If you want a pleasant collaboration, find an illustrator who is reliable, quick, flexible and programmed to deliver complete customer satisfaction. Check the antecedents and do a background check of the illustrator. Also spend some time checking on the experience and past work of the illustrator to ensure that you are comfortable with the illustration styles available to you.
An illustrator who will make the time and commitment to understand your story. If you doubt the importance of a writer-illustrator partnership, think back to Roahl Dahl and Quentin Blake. It was the deep understanding of Roahl Dahl’s prose that gave birth to Blake’s the quirky little visuals that immortalized books like ‘Matilda’, ‘Charlie and the Chocolate Factory’ and ‘BFG’.
So a writer needs an illustrator who understands the particular sensibility of the book and provides for appropriate illustrations. The harmony of this collaboration is critical to commercial success of a book.

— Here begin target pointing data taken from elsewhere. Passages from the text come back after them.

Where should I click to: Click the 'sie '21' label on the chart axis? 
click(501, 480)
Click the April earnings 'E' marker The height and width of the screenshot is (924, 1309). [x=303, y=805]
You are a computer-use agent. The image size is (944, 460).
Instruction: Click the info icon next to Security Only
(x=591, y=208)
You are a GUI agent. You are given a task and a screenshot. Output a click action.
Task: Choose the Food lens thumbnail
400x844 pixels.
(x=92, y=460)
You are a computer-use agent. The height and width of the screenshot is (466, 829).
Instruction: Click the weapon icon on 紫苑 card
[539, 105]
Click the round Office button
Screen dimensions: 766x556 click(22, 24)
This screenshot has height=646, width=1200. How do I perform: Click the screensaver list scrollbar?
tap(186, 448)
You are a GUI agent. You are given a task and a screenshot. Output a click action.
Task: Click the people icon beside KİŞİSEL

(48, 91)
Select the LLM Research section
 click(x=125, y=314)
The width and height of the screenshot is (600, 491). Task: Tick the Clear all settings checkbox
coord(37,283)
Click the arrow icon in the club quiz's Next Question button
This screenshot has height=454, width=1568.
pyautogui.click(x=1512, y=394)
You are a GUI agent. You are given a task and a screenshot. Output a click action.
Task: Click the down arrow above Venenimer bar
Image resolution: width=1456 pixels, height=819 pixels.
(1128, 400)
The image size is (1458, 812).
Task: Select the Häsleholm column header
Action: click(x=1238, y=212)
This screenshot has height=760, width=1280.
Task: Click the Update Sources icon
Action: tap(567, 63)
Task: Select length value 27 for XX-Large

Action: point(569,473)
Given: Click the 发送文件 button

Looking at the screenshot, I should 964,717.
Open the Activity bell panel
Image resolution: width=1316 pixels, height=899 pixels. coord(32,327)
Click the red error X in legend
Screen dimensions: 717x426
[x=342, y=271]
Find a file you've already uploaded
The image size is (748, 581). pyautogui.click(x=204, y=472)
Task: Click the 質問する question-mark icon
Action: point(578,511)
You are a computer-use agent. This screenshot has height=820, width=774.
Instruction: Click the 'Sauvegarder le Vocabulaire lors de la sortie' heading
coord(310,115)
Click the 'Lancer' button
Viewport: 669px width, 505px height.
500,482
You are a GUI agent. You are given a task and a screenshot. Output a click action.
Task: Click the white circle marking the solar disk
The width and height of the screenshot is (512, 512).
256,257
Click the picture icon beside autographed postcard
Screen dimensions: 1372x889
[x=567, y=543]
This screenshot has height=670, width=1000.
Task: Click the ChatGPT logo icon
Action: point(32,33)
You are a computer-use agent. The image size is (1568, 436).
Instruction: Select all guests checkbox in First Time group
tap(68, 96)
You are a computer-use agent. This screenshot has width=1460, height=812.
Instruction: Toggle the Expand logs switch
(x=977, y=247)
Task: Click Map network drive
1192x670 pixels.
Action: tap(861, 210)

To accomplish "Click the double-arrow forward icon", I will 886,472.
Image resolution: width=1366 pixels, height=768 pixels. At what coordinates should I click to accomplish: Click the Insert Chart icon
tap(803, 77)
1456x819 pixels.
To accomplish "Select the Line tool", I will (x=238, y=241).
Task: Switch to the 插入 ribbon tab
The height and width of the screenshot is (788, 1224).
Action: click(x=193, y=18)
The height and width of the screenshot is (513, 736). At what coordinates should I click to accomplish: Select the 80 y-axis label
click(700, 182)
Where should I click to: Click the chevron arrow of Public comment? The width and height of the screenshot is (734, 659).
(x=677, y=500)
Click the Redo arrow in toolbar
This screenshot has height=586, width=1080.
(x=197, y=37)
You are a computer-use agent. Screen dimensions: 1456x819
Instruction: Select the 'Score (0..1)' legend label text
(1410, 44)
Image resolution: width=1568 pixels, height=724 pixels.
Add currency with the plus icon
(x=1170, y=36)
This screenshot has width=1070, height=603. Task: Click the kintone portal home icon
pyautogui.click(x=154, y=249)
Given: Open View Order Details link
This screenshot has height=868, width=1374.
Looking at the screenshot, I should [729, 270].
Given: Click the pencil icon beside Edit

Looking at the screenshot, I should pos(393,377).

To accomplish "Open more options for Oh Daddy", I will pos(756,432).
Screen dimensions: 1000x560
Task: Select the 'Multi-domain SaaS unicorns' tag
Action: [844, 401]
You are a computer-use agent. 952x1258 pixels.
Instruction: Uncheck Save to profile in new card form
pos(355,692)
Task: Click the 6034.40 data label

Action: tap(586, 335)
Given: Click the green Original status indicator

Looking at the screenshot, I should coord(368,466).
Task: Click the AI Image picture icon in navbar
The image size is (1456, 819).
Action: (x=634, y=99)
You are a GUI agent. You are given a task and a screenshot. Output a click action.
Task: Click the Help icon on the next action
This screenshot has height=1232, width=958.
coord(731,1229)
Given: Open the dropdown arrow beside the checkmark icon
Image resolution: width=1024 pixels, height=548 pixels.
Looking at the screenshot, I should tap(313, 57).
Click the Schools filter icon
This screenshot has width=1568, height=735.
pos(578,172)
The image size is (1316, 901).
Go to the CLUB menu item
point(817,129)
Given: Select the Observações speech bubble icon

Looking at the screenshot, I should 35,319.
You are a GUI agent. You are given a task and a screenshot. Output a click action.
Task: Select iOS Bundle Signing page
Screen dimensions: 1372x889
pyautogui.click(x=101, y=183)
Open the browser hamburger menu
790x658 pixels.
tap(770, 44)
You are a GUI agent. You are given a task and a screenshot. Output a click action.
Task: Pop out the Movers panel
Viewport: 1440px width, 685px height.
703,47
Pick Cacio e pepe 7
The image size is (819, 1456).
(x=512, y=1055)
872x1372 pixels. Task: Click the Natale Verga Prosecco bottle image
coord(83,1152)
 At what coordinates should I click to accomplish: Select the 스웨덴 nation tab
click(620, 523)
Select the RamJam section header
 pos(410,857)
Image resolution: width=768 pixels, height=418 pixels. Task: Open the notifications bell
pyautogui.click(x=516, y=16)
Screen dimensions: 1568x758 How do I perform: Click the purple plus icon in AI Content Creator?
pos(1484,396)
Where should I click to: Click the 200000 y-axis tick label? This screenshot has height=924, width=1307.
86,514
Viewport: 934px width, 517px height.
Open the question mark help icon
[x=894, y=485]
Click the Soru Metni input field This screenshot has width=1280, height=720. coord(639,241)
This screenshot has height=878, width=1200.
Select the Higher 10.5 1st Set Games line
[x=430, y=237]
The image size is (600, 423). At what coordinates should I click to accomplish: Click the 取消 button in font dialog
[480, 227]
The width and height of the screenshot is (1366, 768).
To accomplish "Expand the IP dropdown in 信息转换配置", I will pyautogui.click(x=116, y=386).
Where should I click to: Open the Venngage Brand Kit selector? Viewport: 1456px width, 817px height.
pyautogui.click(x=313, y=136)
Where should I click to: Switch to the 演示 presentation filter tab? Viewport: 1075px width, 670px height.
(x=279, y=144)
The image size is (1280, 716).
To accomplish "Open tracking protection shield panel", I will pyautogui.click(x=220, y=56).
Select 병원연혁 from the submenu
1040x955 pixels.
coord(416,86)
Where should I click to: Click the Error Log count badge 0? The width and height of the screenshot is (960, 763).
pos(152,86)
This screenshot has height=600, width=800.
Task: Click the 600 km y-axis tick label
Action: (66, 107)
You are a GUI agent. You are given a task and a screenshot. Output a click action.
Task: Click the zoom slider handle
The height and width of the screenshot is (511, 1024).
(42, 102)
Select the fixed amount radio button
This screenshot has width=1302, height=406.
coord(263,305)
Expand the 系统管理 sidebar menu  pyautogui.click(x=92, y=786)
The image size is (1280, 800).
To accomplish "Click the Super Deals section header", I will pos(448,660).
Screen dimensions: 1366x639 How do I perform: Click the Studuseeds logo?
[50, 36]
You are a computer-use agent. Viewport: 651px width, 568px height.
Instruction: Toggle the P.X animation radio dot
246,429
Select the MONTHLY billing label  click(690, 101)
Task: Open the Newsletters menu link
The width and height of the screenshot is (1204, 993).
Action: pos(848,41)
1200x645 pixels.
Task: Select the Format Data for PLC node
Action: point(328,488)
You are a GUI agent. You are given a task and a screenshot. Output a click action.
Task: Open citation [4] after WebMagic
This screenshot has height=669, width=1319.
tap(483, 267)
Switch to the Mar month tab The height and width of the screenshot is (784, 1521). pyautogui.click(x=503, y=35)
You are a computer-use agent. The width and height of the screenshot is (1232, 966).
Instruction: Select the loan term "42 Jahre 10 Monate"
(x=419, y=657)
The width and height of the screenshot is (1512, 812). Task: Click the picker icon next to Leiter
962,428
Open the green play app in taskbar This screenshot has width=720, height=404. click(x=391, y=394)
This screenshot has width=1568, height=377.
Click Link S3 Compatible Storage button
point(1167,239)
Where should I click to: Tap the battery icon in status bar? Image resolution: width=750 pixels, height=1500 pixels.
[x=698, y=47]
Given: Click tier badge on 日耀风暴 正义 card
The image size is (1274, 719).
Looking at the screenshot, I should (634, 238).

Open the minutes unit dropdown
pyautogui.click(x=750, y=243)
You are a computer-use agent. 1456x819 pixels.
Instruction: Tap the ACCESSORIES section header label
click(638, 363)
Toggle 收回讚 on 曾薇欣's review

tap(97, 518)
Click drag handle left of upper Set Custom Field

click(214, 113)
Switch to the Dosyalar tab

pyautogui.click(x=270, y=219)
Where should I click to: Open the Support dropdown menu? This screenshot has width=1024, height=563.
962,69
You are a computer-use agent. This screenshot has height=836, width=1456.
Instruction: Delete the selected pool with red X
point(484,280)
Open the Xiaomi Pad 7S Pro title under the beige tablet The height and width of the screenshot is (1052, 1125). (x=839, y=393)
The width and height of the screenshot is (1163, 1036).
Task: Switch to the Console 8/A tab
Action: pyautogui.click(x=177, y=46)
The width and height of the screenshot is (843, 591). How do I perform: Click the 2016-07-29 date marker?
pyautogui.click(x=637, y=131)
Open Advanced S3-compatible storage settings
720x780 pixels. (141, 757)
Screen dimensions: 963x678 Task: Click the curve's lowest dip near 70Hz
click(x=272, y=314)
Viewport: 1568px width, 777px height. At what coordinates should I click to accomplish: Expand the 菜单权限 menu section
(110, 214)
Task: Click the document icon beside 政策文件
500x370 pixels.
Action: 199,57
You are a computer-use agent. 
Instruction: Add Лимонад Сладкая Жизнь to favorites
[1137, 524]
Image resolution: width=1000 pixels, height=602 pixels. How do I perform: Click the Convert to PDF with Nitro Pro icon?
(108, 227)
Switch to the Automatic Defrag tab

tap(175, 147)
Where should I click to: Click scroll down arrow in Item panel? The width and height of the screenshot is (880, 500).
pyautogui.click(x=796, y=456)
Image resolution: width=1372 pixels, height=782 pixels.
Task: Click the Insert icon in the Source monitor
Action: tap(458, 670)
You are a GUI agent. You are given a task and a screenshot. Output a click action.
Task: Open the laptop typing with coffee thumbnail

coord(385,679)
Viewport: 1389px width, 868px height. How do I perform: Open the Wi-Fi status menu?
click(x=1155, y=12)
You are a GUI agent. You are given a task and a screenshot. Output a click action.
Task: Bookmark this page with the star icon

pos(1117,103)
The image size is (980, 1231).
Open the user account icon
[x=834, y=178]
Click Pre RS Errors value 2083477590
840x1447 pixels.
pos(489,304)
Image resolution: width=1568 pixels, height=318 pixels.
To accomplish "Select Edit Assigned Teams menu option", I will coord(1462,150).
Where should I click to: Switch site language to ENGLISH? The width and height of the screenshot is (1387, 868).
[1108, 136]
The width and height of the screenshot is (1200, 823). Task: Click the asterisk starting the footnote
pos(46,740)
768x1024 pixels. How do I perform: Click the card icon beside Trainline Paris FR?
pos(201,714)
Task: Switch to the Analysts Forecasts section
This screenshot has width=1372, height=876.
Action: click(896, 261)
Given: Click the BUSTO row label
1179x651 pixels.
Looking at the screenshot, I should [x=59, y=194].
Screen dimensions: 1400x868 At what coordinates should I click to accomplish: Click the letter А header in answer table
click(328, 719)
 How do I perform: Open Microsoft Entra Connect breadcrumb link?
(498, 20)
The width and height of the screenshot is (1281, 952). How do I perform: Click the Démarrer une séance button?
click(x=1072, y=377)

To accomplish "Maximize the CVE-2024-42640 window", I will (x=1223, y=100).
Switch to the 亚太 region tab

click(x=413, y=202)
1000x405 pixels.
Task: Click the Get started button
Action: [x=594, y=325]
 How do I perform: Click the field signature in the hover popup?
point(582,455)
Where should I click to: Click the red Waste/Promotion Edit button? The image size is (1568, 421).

The illustrator needs to be open-minded and adaptable in his approach. He should be willing to make as many changes as is required to get the illustration perfectly tuned to your needs. Your satisfaction at getting a beautiful book in your hands should be his highest priority.
Get an illustrator who is willing to work out an easy financial arrangement with you. There are illustrators out there who will do quality work at realistic rates. Wonderful visuals do not always mean breaking the bank! Even better if you can find one who saves you the accounting hassles that comes with sharing royalties.
A package Deal with illustrators
Many first time children’s writers find that the easiest route to publication is through experienced illustrators who will partner them through the entire process. From finished manuscript to bookstore shelves. This keeps the writer in touch with creative expression related to the book, while letting a reliable partner handle the logistical worries of getting the book published.